Emergency Ultrasound

International Ultrasound: Hepatic Vena Cava Syndrome

A 23-y/o male from a Nairobi slum presents with recurrent upper abdominal pain and leg swelling. He has lived in the slum for a long time and has a history of excessive alcohol consumption. He looks older than stated age, his abdomen is slightly distended and he has bilateral lower extremity pitting edema. Ultrasound findings in Figures 1-4 below.


Fig1 Intl

Fig. 1: Right upper quadrant coronal view. Liver, ascites and pleural effusion


On the differential diagnosis is Hepatic Vena Cava Syndrome (HVCS), a condition that results from chronic stenosis of the IVC close to the outlet of the hepatic veins.1 The disease was initially described in Europe and North America but current disease reports are predominantly from Asia and Africa, where its incidence correlates with areas of poor hygienic conditions.2


 Fig2 Intl

Fig. 2: An extensive non-homogenous echogenicity (thrombus) in the IVC


 Fig3 Intl

Fig. 3: The thrombus in the IVC extends minimally into the hepatic veins


 Fig4 Intl

Fig 4: Minimal residual flow in the IVC


While still under debate, current research indicates that HVCS results from localized thrombophlebitis of the hepatic IVC secondary to bacterial infection, especially in areas of poor hygiene where GI infections and gram-negative bacteremia frequently occur.

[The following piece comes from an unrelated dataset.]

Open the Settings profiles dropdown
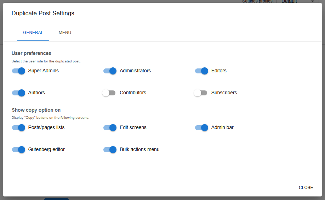The height and width of the screenshot is (200, 325). click(x=297, y=1)
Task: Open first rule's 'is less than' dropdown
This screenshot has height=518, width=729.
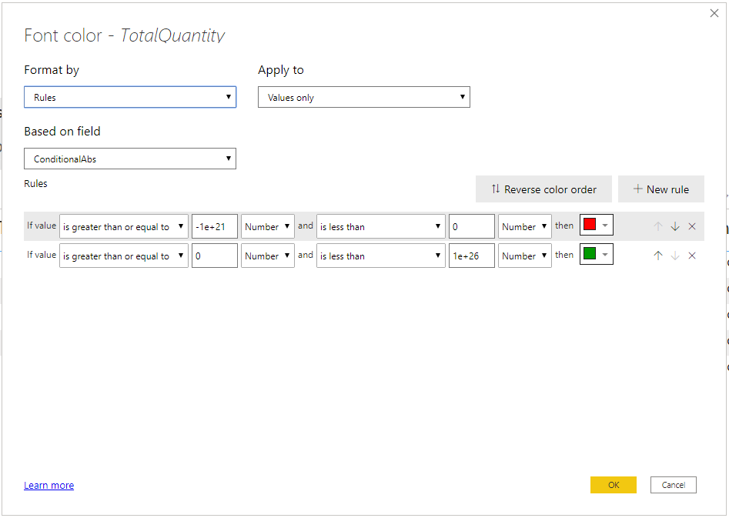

With time the initial lesion organizes into a thrombus, then a fibrous cord causing stenosis or complete obstruction, associated with collateral venous formations.3,4

Patients can be asymptomatic for decades, then present with acute exacerbations precipitated by recurrent bacterial infections and worsening thrombus formation.5 Increased sinusoidal pressure leads to cirrhosis (with relatively preserved hepatocellular function) and ascites.6 Varices, GI bleed and other sequelae of portal hypertension result. Other features include hepatomegaly, splenomegaly and pleural effusions. The condition affects both sexes and all ages including children.

Current treatment recommendations involve high dose antibiotics for 6-8 weeks combined with diuretics.1 The condition does not respond to anticoagulation. Surgical and endovascular procedures have been used to decompress the IVC.7 HVCS should be considered as a potential cause of early onset liver disease in developing countries. Ultrasound permits the recognition of stenosis or obstruction of the hepatic portion of the IVC and adjacent hepatic veins, and is the recommended initial imaging modality.8 The condition has a good prognosis on prolonged antibiotic treatment.9




1.   Janssen HLA, Gaecia-Pagan J-C, Elias E,et al. Budd–Chiari syndrome: a review by an expert panel. J Hepatol. 2003; 38: 364–71.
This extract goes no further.